- _Assignment_:
Reproduce each of the following records without any deviation.

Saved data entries

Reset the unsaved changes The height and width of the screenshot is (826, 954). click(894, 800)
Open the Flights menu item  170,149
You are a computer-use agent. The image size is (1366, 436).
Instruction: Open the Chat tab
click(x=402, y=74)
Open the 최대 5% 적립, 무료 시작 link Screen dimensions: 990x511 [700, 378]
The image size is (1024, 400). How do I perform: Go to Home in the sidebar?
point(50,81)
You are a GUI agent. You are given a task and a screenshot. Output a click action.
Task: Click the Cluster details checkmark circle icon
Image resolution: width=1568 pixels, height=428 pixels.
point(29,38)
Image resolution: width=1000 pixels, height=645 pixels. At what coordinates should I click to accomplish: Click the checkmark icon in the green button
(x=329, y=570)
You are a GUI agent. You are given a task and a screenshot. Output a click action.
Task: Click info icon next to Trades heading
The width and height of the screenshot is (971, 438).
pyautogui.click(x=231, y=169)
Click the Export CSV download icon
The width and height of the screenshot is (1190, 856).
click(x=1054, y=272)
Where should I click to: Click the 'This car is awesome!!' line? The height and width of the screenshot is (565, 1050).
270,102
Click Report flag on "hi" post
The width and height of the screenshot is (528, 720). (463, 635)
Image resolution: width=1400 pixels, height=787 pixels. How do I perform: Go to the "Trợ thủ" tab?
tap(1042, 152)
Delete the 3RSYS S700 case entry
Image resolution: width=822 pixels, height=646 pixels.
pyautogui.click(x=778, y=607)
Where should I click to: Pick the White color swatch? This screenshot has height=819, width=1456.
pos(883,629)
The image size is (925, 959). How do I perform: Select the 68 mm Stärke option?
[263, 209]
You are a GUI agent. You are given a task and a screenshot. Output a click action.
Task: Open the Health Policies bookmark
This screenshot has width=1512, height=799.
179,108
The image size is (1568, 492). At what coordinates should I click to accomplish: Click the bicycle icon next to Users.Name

- _Exercise output_:
Reset the unsaved changes The height and width of the screenshot is (826, 954). click(894, 800)
Open the Flights menu item  170,149
You are a computer-use agent. The image size is (1366, 436).
Instruction: Open the Chat tab
click(x=402, y=74)
Open the 최대 5% 적립, 무료 시작 link Screen dimensions: 990x511 [700, 378]
The image size is (1024, 400). How do I perform: Go to Home in the sidebar?
point(50,81)
You are a GUI agent. You are given a task and a screenshot. Output a click action.
Task: Click the Cluster details checkmark circle icon
Image resolution: width=1568 pixels, height=428 pixels.
point(29,38)
Image resolution: width=1000 pixels, height=645 pixels. At what coordinates should I click to accomplish: Click the checkmark icon in the green button
(x=329, y=570)
You are a GUI agent. You are given a task and a screenshot. Output a click action.
Task: Click info icon next to Trades heading
The width and height of the screenshot is (971, 438).
pyautogui.click(x=231, y=169)
Click the Export CSV download icon
The width and height of the screenshot is (1190, 856).
click(x=1054, y=272)
Where should I click to: Click the 'This car is awesome!!' line? The height and width of the screenshot is (565, 1050).
270,102
Click Report flag on "hi" post
The width and height of the screenshot is (528, 720). (463, 635)
Image resolution: width=1400 pixels, height=787 pixels. How do I perform: Go to the "Trợ thủ" tab?
tap(1042, 152)
Delete the 3RSYS S700 case entry
Image resolution: width=822 pixels, height=646 pixels.
pyautogui.click(x=778, y=607)
Where should I click to: Pick the White color swatch? This screenshot has height=819, width=1456.
pos(883,629)
The image size is (925, 959). How do I perform: Select the 68 mm Stärke option?
[263, 209]
You are a GUI agent. You are given a task and a screenshot. Output a click action.
Task: Open the Health Policies bookmark
This screenshot has width=1512, height=799.
179,108
The image size is (1568, 492). At what coordinates should I click to accomplish: Click the bicycle icon next to Users.Name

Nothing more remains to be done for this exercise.